Zie je die planken daar, aan de muur? Ja, waar dat audiospelertje staat ja. Ik heb graag muziek om me heen. Vroeger stond dat vol met mappen met tijdschriftartikelen. Ordner na ordner. Had ik een heel systeem voor verzonnen, om het te ontsluiten. Ben ik helemaal vanaf dankzij deze computer-service. Dat hoef je niet meer te doen. Wordt voor je gedaan. Ideaal vind ik dat.

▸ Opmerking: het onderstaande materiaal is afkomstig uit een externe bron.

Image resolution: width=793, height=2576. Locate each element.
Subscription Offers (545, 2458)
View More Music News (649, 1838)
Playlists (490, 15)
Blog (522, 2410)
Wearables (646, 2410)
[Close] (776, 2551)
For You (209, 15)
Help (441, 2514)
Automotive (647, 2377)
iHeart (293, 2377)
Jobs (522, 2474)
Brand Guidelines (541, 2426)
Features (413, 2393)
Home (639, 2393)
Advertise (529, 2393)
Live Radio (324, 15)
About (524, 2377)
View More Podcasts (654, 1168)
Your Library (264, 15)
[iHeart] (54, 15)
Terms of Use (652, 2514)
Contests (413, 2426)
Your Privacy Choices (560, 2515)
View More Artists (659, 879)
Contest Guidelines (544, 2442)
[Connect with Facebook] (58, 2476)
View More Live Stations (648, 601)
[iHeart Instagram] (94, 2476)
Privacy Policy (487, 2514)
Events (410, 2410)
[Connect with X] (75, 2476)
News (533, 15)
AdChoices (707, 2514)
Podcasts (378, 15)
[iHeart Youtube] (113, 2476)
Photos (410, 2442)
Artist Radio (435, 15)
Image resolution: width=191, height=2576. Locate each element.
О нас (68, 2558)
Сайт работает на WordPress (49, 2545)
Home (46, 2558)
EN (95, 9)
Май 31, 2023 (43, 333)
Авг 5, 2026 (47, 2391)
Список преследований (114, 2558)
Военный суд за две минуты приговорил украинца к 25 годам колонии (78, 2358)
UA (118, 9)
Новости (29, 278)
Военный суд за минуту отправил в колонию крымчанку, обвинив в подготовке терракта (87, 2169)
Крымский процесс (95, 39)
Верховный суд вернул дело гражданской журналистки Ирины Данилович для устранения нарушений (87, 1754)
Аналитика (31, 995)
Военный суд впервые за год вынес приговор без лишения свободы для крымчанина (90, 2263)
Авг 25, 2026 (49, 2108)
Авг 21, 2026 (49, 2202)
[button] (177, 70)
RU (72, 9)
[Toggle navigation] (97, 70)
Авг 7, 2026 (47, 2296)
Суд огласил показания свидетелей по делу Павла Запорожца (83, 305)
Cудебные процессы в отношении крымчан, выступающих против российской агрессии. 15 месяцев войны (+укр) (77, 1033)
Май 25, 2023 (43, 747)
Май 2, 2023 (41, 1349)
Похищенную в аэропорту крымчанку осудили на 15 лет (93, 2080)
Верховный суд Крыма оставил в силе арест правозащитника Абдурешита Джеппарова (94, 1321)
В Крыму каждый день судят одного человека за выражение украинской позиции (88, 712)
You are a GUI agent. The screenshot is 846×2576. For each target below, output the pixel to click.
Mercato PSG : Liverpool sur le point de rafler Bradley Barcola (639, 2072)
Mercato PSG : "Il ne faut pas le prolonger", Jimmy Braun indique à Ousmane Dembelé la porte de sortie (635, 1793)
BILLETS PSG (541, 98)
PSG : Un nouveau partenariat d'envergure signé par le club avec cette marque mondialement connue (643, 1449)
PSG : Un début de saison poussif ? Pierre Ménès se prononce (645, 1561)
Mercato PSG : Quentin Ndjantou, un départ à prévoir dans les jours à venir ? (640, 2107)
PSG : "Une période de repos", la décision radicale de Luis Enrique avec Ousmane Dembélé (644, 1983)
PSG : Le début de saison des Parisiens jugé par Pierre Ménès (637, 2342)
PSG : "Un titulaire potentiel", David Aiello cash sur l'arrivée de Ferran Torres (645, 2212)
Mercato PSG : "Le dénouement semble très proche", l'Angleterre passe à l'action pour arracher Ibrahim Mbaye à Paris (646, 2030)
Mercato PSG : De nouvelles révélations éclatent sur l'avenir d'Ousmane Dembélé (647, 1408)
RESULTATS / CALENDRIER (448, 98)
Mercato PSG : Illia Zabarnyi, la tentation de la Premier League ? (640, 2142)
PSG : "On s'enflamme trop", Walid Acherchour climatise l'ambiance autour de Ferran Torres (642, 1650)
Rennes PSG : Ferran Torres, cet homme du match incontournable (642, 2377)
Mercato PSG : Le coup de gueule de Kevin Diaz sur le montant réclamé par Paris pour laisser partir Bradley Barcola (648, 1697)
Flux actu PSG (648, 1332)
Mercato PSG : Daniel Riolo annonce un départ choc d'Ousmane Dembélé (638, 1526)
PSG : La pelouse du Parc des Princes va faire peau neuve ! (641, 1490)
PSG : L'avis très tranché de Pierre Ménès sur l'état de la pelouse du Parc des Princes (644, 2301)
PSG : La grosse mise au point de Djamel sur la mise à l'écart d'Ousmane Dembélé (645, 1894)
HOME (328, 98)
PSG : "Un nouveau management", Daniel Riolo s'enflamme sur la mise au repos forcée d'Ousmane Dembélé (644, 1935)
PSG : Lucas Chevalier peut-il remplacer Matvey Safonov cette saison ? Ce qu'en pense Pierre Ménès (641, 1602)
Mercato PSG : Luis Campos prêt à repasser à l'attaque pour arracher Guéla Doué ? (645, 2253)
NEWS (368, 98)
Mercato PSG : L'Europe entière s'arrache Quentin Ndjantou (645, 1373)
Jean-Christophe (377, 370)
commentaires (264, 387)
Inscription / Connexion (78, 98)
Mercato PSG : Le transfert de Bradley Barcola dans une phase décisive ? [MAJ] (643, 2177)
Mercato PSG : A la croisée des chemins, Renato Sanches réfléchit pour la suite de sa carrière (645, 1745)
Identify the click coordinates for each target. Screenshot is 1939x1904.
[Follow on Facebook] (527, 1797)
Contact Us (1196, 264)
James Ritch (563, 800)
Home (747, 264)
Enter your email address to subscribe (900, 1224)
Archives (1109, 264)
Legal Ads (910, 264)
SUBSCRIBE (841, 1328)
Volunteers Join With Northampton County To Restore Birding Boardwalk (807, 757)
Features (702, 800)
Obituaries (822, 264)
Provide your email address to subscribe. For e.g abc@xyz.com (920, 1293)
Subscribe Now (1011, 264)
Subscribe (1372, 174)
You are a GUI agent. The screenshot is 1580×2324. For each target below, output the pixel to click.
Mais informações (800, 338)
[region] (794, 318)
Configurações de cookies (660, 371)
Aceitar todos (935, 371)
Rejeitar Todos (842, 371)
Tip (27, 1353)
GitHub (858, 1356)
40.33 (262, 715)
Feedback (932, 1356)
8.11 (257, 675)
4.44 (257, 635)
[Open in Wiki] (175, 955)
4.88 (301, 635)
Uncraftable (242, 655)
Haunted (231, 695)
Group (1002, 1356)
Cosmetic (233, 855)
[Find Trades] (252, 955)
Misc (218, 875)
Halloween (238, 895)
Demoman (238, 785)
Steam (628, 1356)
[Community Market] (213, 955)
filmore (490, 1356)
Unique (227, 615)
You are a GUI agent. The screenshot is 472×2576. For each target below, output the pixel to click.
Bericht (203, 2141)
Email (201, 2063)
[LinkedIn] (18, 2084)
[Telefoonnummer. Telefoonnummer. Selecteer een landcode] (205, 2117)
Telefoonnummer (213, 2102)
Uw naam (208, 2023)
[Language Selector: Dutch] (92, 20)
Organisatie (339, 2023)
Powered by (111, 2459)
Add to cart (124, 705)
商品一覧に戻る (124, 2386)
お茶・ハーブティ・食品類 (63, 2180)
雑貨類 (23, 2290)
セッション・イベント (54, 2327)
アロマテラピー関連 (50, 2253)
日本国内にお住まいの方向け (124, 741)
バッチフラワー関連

Ik ben al in tijden niet meer in de bibliotheek hier geweest. Hoef ik niet meer naar toe. Er zijn overigens ook onderzoekers die er nog wel heen gaan, hoor. Die dat toch liever doen. Maar ik vind dit veel plezieriger. Als er keuzes moeten worden gemaakt tussen on line abonnementen en papieren abonnementen, zeg ik altijd, on line alsjeblieft. Dat werkt veel beter en veel sneller.’‘Maar als je met me meegaat naar de kelder zal het je helemaal duidelijk worden, wat de computer voor onze onderzoeksgroep betekent. Wij doen onderzoek naar de effecten van leptine-tekorten op het gedrag van ratten. Leptine is een stofje, dat een rol speelt bij het stoppen van het hongergevoel. Als die stof ontbreekt, blijft het dier hongerig, ook als het gegeten heeft. Dat is één van de oorzaken van vetzucht. We proberen erachter te komen hoe dat precies werkt. Daarom hebben we daar beneden allemaal kooien met ratten staan en daarvan registreren we het gedrag. Vroeger kon dat alleen maar, doordat er iemand bij ging zitten en die turfde dan in tabellen hoe vaak een rat eten nam en hoe groot de porties waren, hoe vaak die bepaalde bewegingen uitvoerde, enzovoorts.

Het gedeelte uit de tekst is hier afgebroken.